• [Exercise]: If a record holds a picture, leave the picture out and restate everything else word for word.

• [Material shown]:

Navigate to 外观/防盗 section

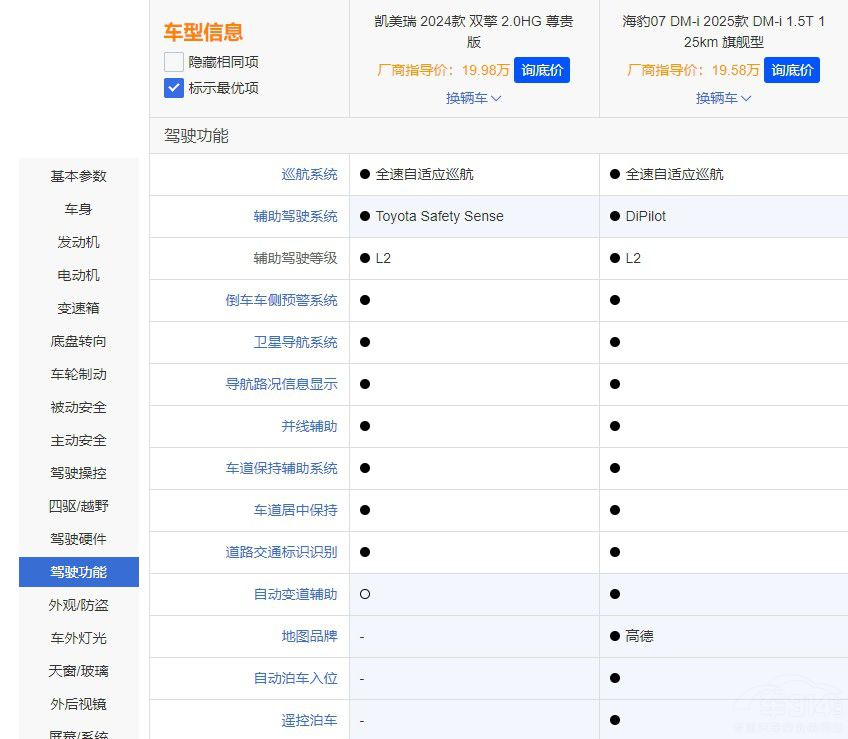pos(79,605)
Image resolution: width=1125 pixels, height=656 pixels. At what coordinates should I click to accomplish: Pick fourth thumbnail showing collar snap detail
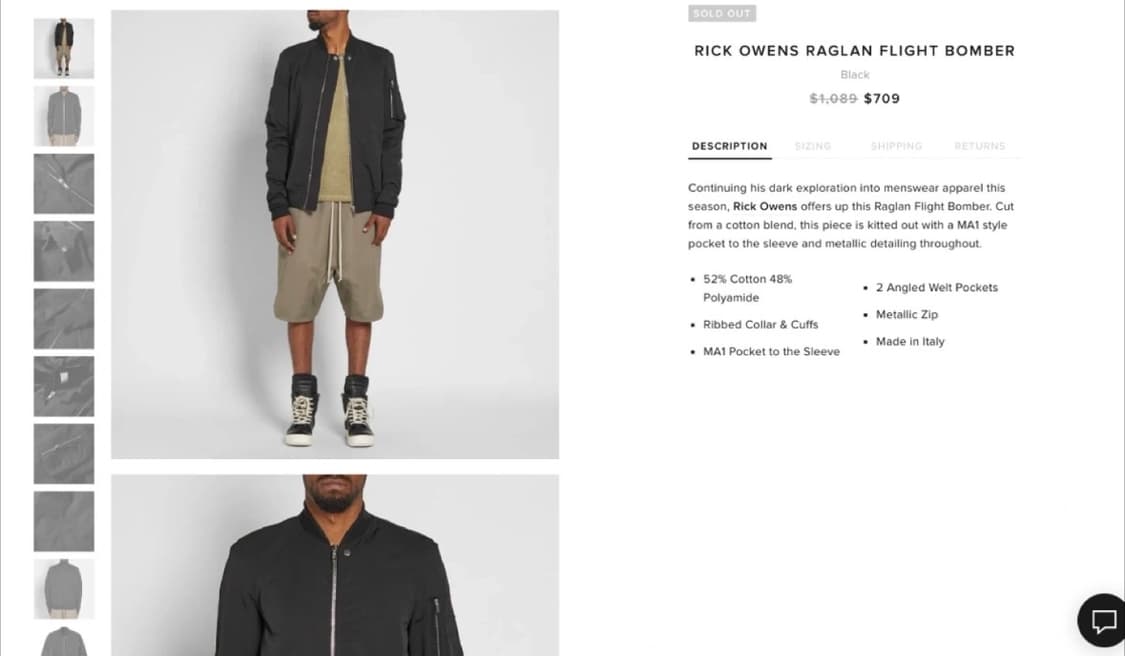pos(64,251)
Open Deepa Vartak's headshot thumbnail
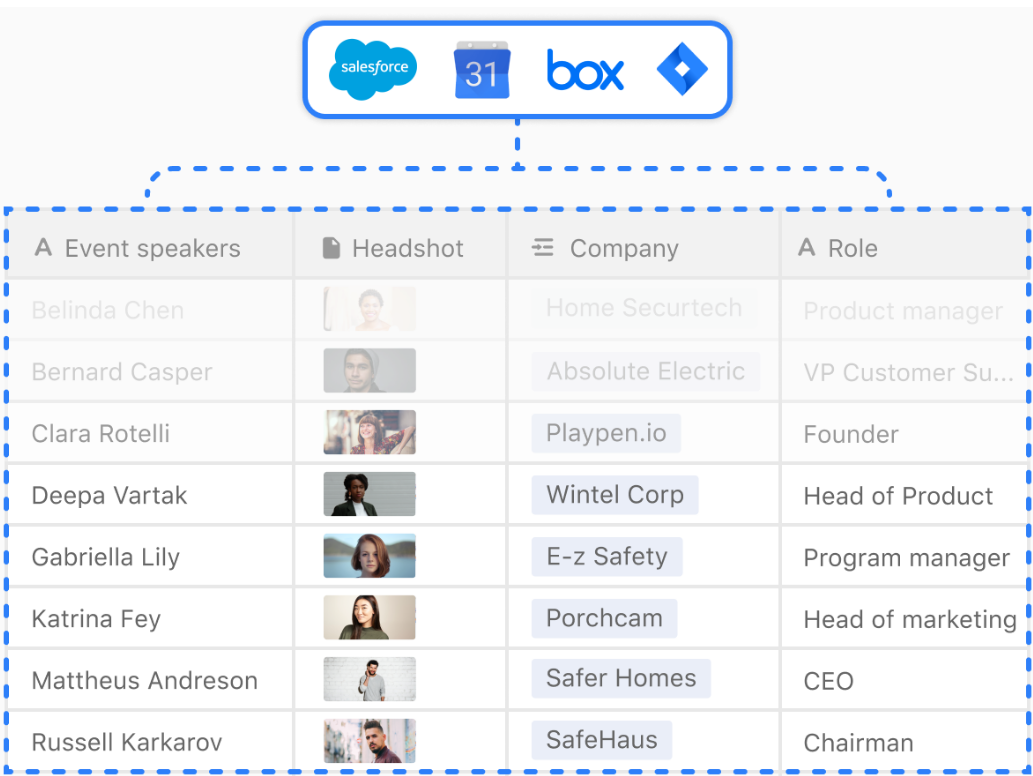The image size is (1033, 776). point(369,495)
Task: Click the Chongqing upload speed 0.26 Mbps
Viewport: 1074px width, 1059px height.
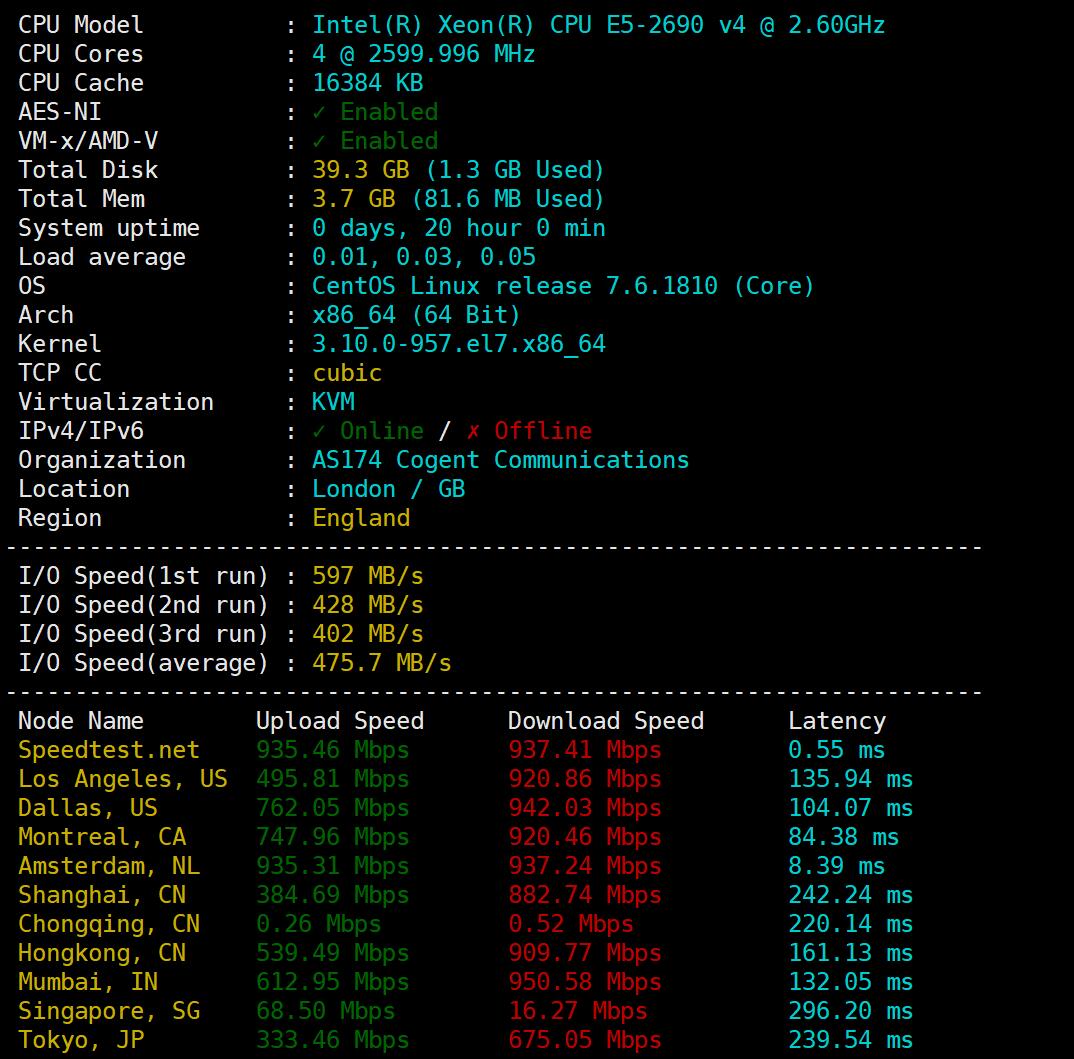Action: [318, 924]
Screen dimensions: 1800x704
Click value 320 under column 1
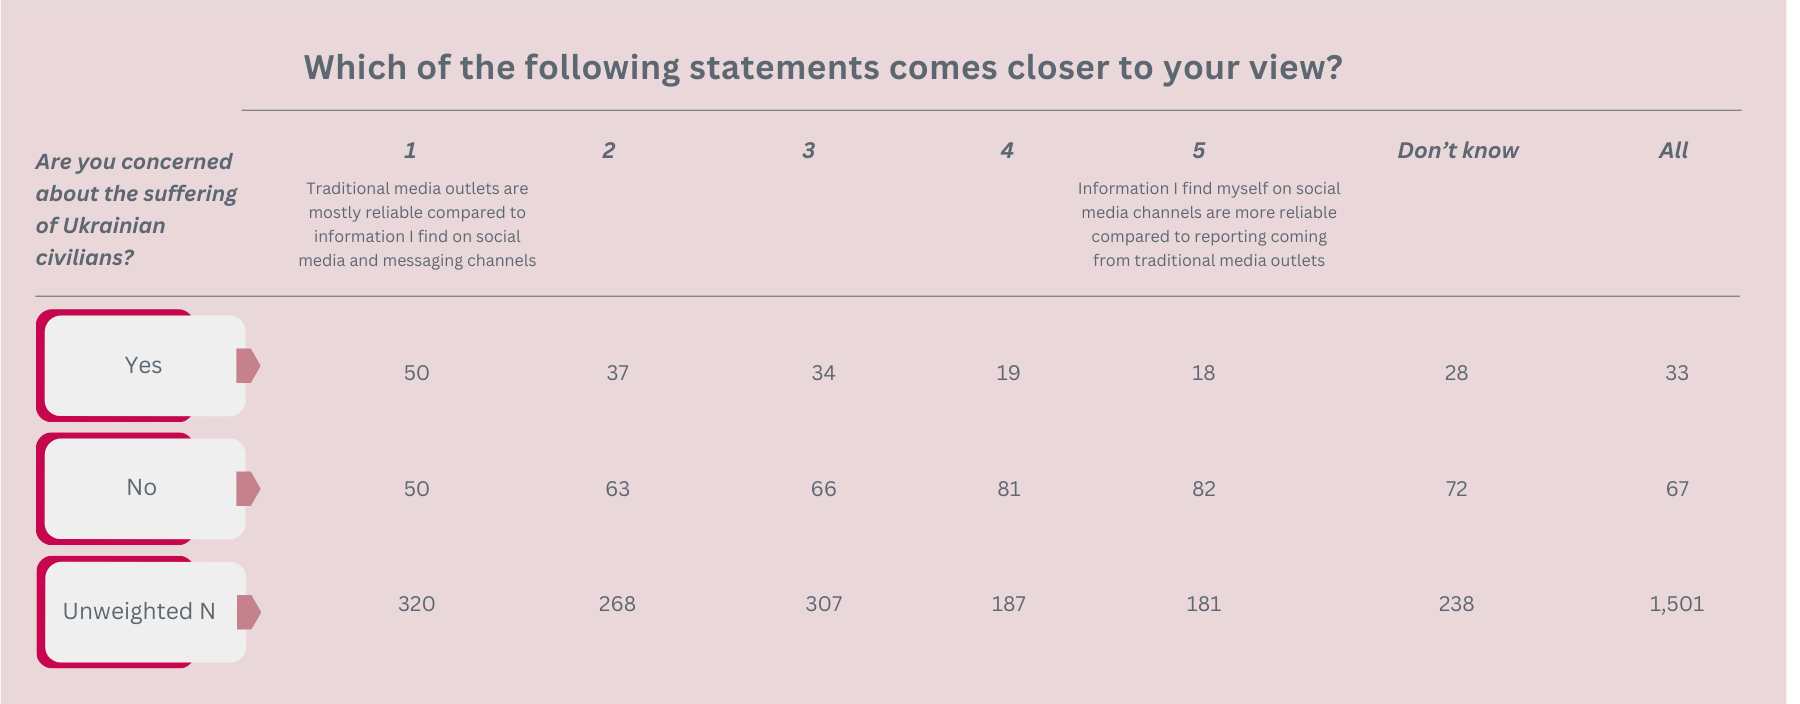click(416, 604)
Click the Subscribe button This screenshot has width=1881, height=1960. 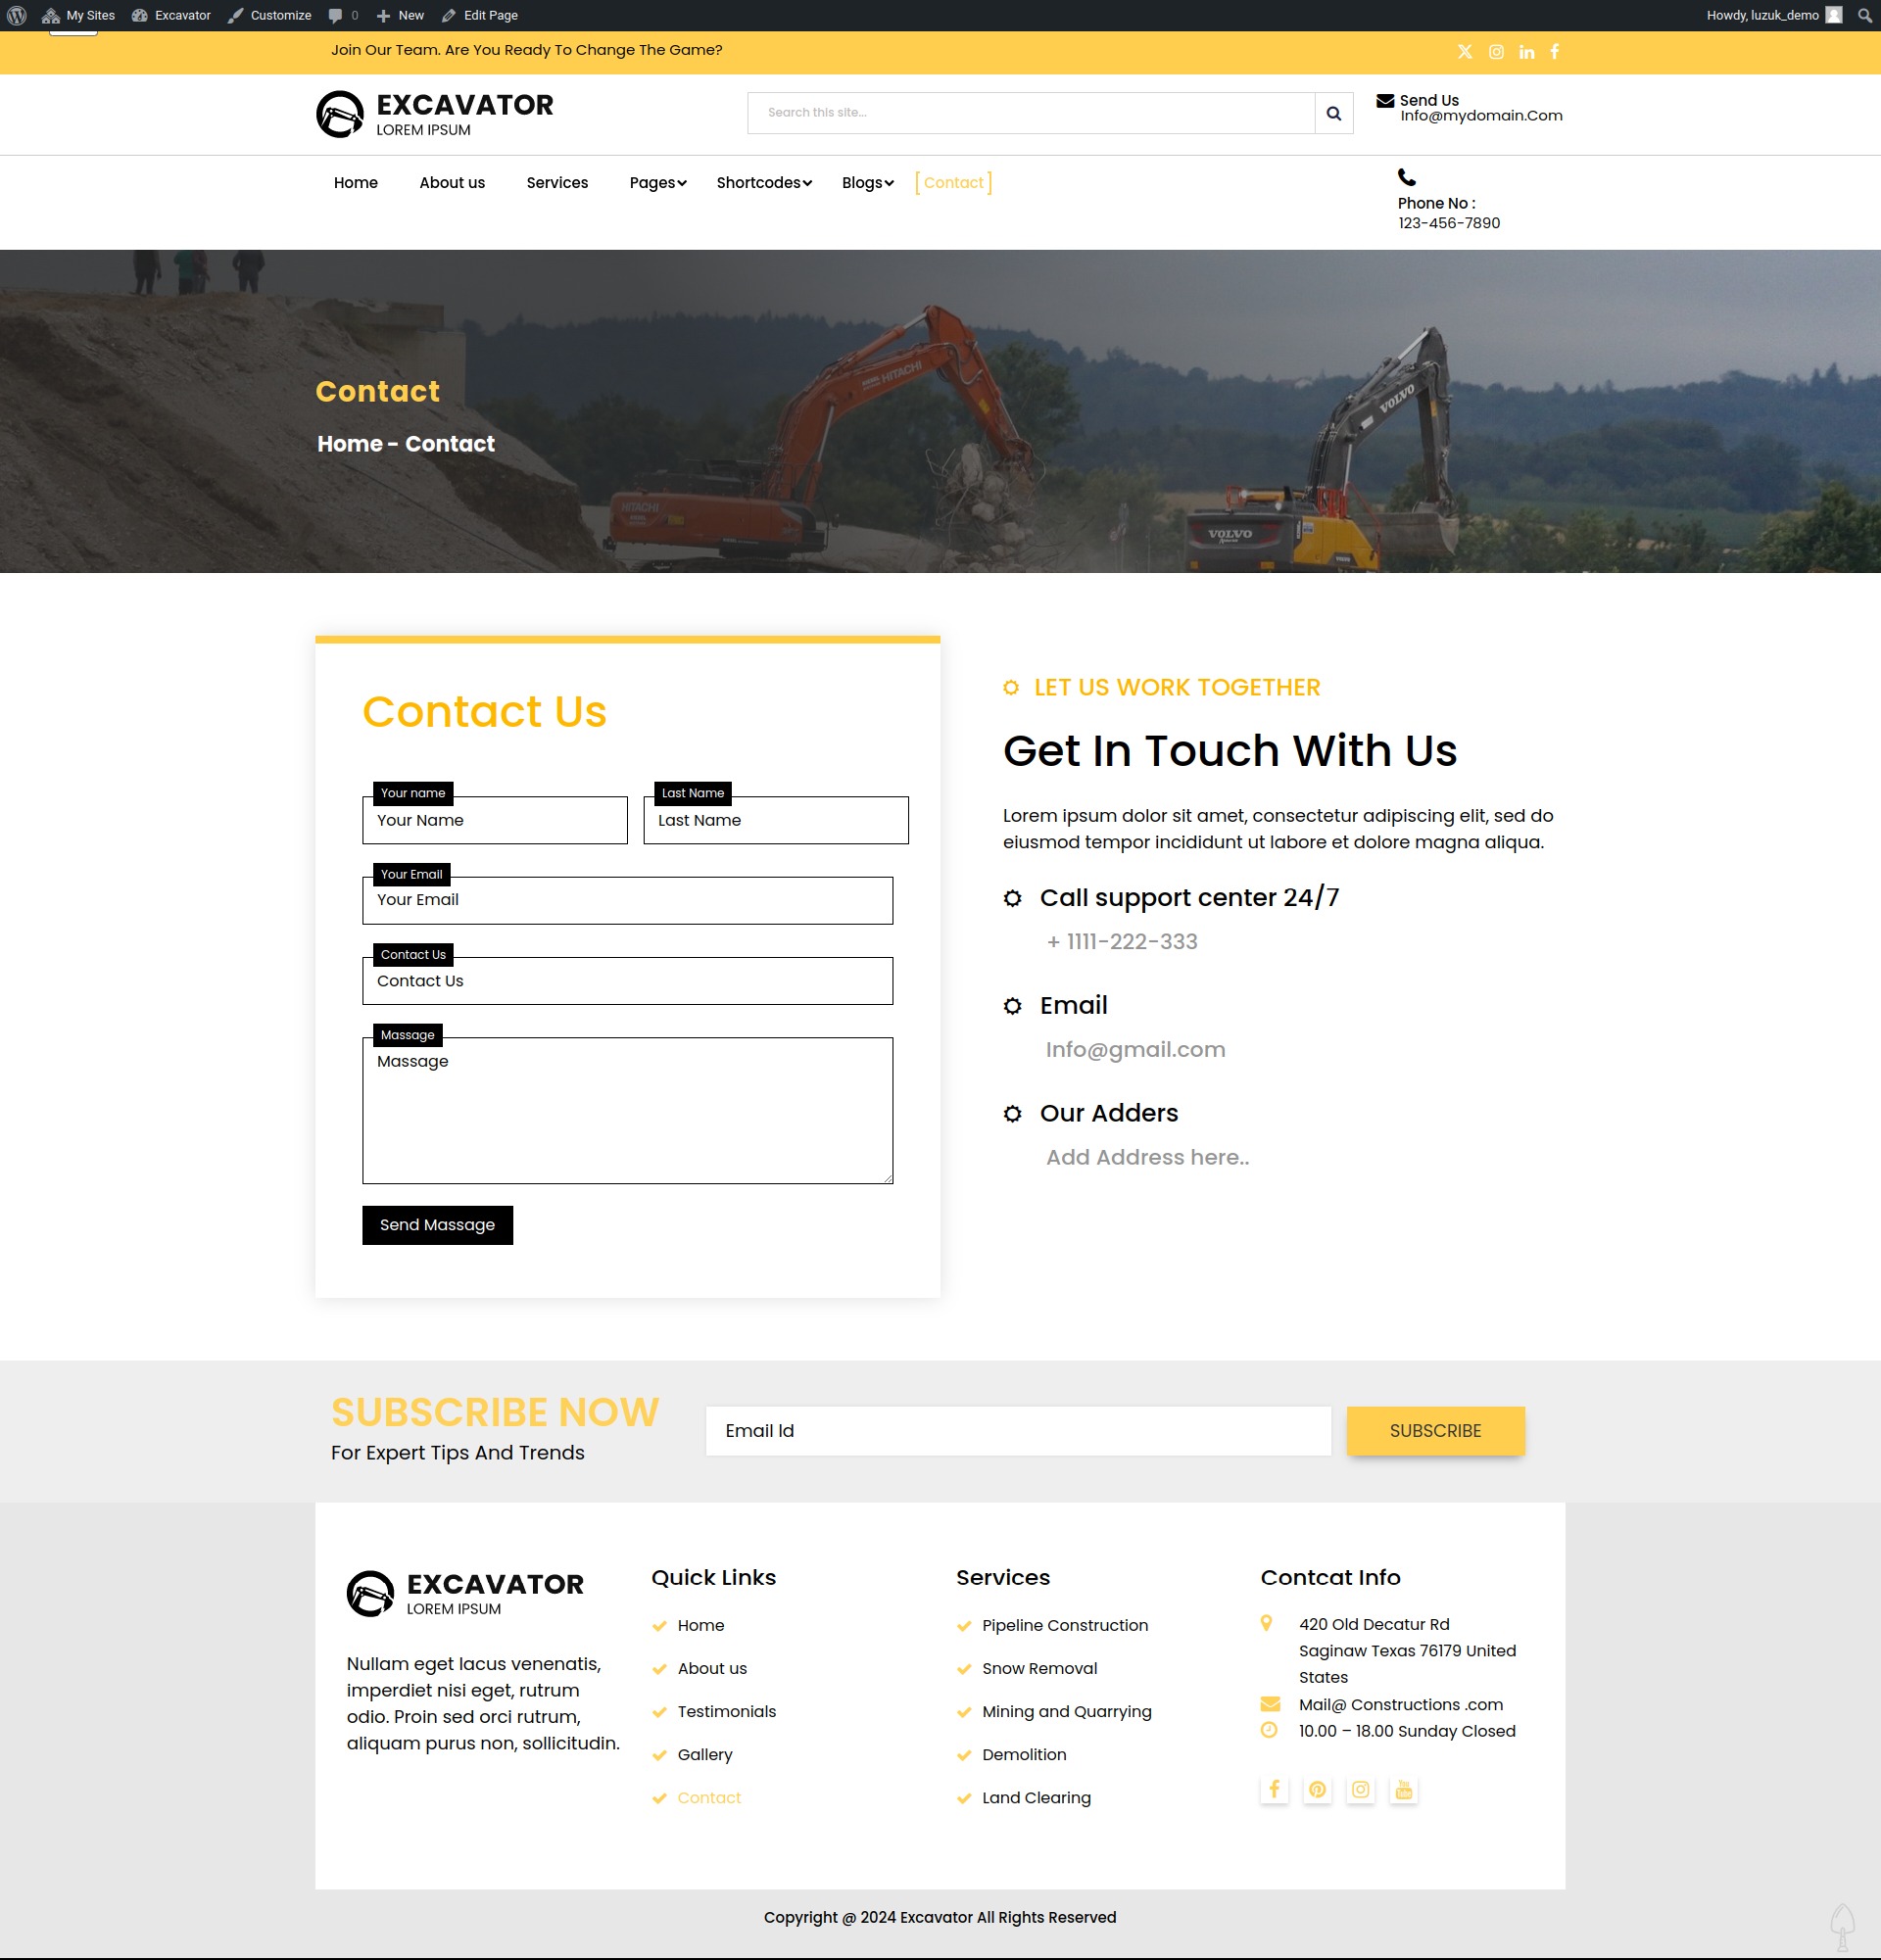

• [Solution for this task]:
Navigate to 外观/防盗 section

pos(79,605)
Image resolution: width=1125 pixels, height=656 pixels. At what coordinates should I click to accomplish: Pick fourth thumbnail showing collar snap detail
pos(64,251)
Open Deepa Vartak's headshot thumbnail
The image size is (1033, 776). point(369,495)
Task: Click the Chongqing upload speed 0.26 Mbps
Viewport: 1074px width, 1059px height.
Action: [318, 924]
Screen dimensions: 1800x704
Click value 320 under column 1
click(416, 604)
Click the Subscribe button This screenshot has width=1881, height=1960. 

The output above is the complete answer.